Said the Supreme Court: “You are hereby commanded to notify Counselor Jerome G. Korkoya, Commissioner, National Elections Commission, all pull workers and Stephen J.H Zargo of the City of Monrovia , Republic of Liberia Respondents in the above entitled cause of action to appear before the full bench of the honorable Supreme Court of the Republic of Liberia, Temple of Justice, at the hour of 9:00 a.m, to show cause why informants bill of information as prayed for should not be granted, and require the respondent hereinabove to send up the chamber of the supreme court a full and complete copy of the proceedings at issue with a certificate seal of this honorable court that same is true and correct copy.”

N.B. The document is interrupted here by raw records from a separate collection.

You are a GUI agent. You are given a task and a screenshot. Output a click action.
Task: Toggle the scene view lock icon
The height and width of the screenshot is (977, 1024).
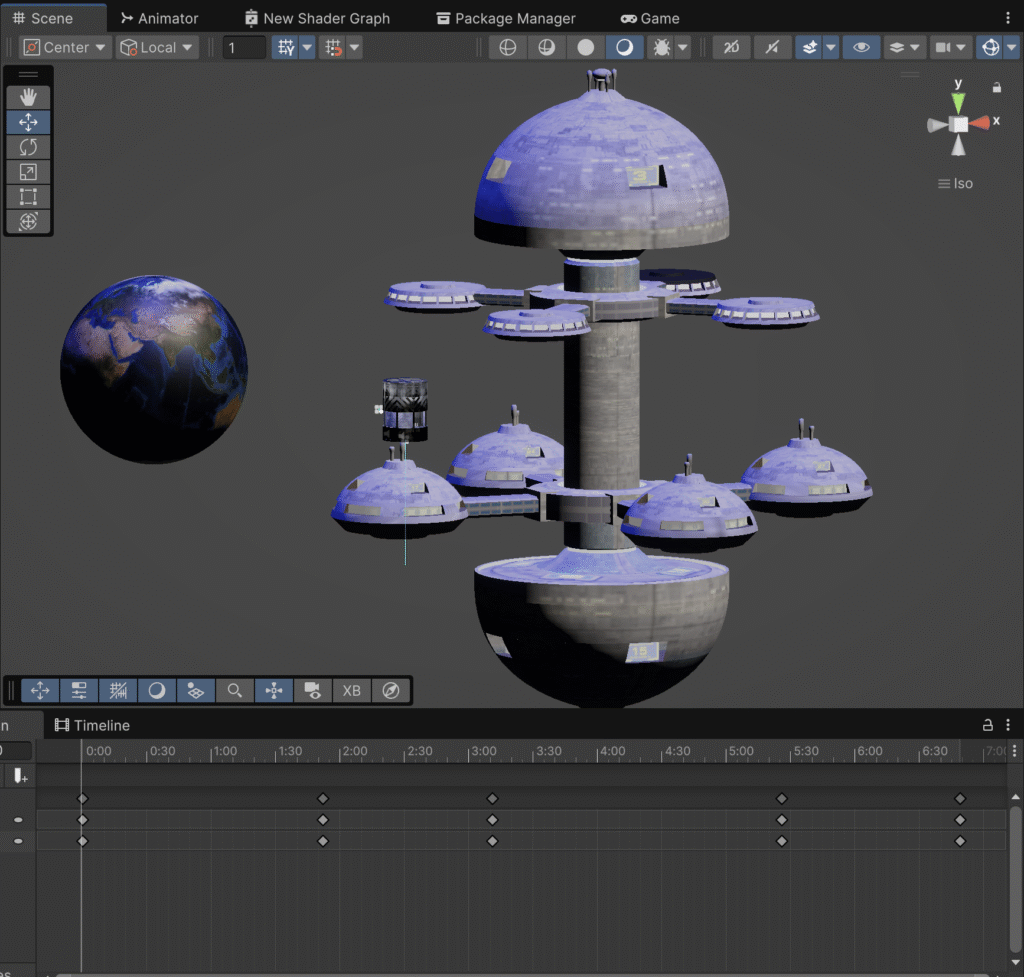996,88
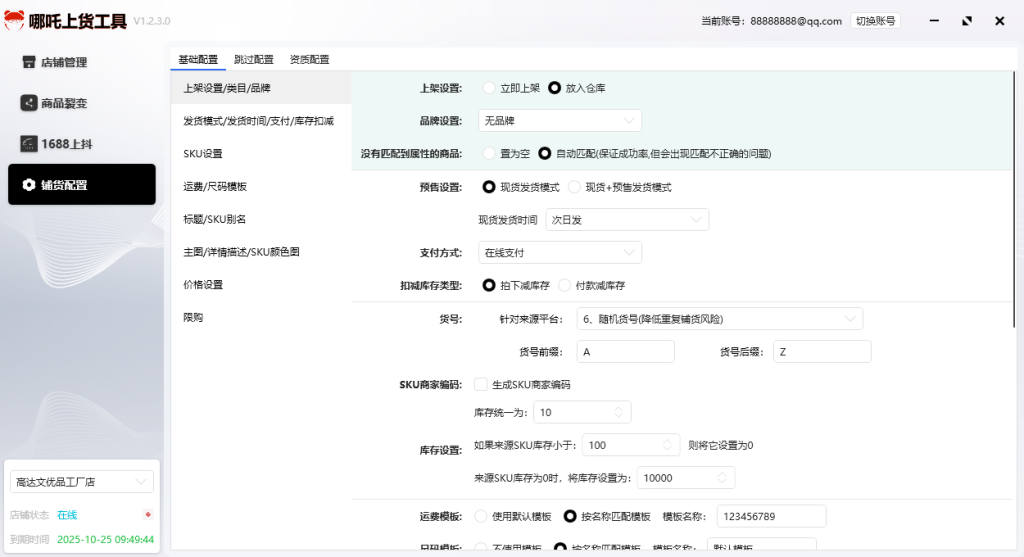Enable 生成SKU商家编码 checkbox
The width and height of the screenshot is (1024, 557).
click(x=481, y=384)
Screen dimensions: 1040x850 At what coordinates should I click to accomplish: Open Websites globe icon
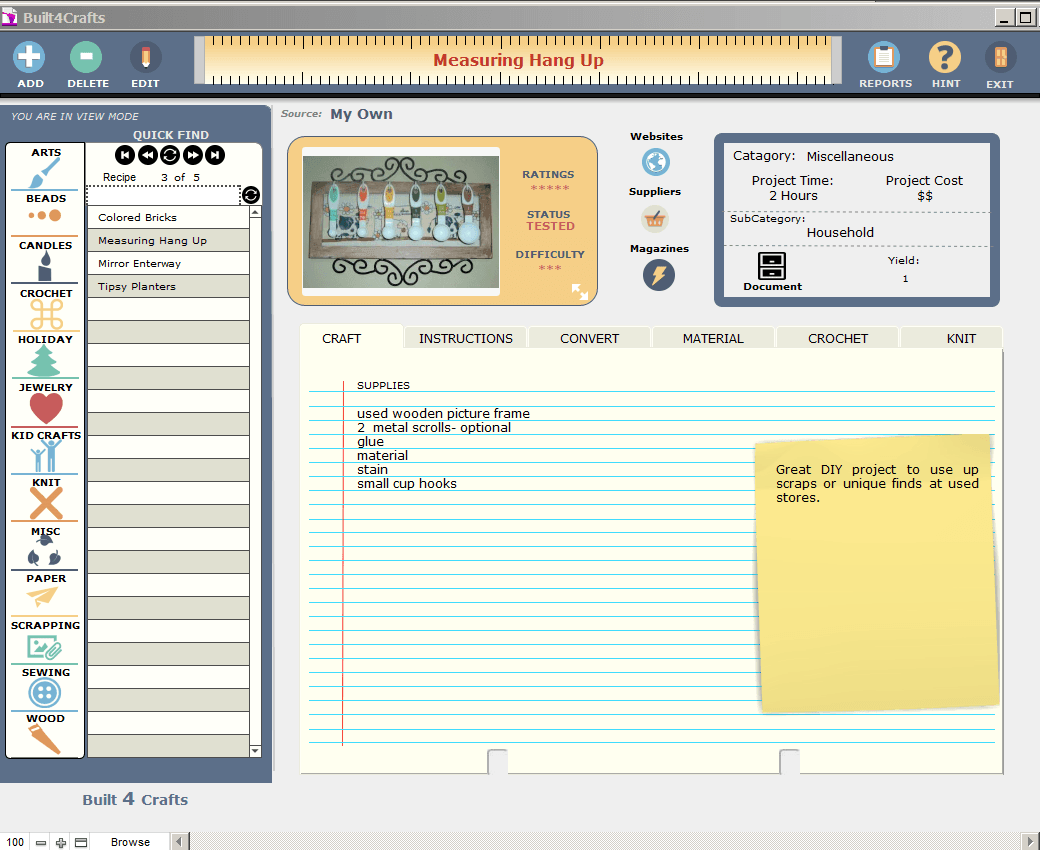tap(656, 162)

FrontPage Africa in the same July reported that a delegation from the Lofa County Council of Chiefs and Elders came to Monrovia at the request of Senator Stephen Zargo in a bid to find a way forward from the ongoing litigation between the two.
The delegation, according to sources, met with Senator Zargo and Jallah and invited the parties to Voinjama City on June 11, 2016 for a peace talk on the election saga.
Sources close to the peace deal informed FrontPage Africa at the time that two days to the peace talks, Senator Zargo withdrew from the deal and later called the chiefs to inform Cllr. Jallah that he would not be in the country for the discussion.
In a bid to find an amicable solution to the lingering litigation, a resolution in the possession of FrontPage Africa under the signature of thirteen chiefs, elders and opinion leaders of Lofa County was signed in Voinjama, Lofa County on 19 July 2016, paving the way for the withdrawal of the case at the highest court.
According to the resolution, a mediation forum aimed at resolving the matter (election dispute) in the conventional Lofa way was convened in Voinjama City, Lofa County on 16 July 2016 under the auspices of the Council of Chiefs and Elders of Lofa County led by Chief Forkpa Boakai to which Cllr. Jallah and Senator Zargo honorably subscribed and submitted.
The resolutions reads: “After a long day of talks presided over by Chief Boakai, to which Sen. Zargo and Cllr. Jallah submitted in traditional arbitration, the following consensus evolved from the deliberations: That the Council of Chiefs and Elders of Lofa County, on behalf of the people of Lofa County, owed an apology to Cllr. Jallah for not intervening promptly at the onset of Cllr. Jallah’s complaints and allowing said complaints to fester along onto the Supreme Court.”
The resolution further states that Senator Zargo owed an apology to the people of Lofa and to Cllr. Jallah for not, in the first instance on his part, reverting to the Council of Chiefs and Elders on the matter Cllr. Jallah had taken to the court, but rather joined the suit as a party litigant.
The chiefs in their resolution asked Cllr. Jallah to accept the pleas of the Council of Chiefs and Elders and the people of Lofa County to withdraw his case from the Supreme Court and for once and all bring this matter of the 2014 Election contention to a closure.
Continued the resolution: “And That in so doing, Cllr. Joseph K. Jallah be joined by an array of prominent stakeholders, including Sen. Stephen Zargo, Hon. Eugene F. Kparkar, Mr. Dusty Wolokolie and an array of key stakeholders designated by the Council of Chiefs and Elders draw up the required legal instrument which would give effect to the withdrawal of the case from the Supreme Court.”
Signatories to the resolution includes Chief Forkpa Boakai, Lofa County Chairman, Council of Chiefs and Elders (CCE), Lasana S. Kamara Secretary of CCE Kokolo D. Washington, Culture Inspector of CCE, among others
Others who attested to the resolution were Rep Eugene F. Kparkar: Representative, District #1 in Lofa County, Mr. Dusty L. Wolokolie Associate Mediator, Governance Commission and eminent son of Lofa County,
After the signing of the resolution followed by other mediatory efforts by people in and out of government, Cllr. Jallah then proceeded to the Supreme Court and filed the final withdrawal.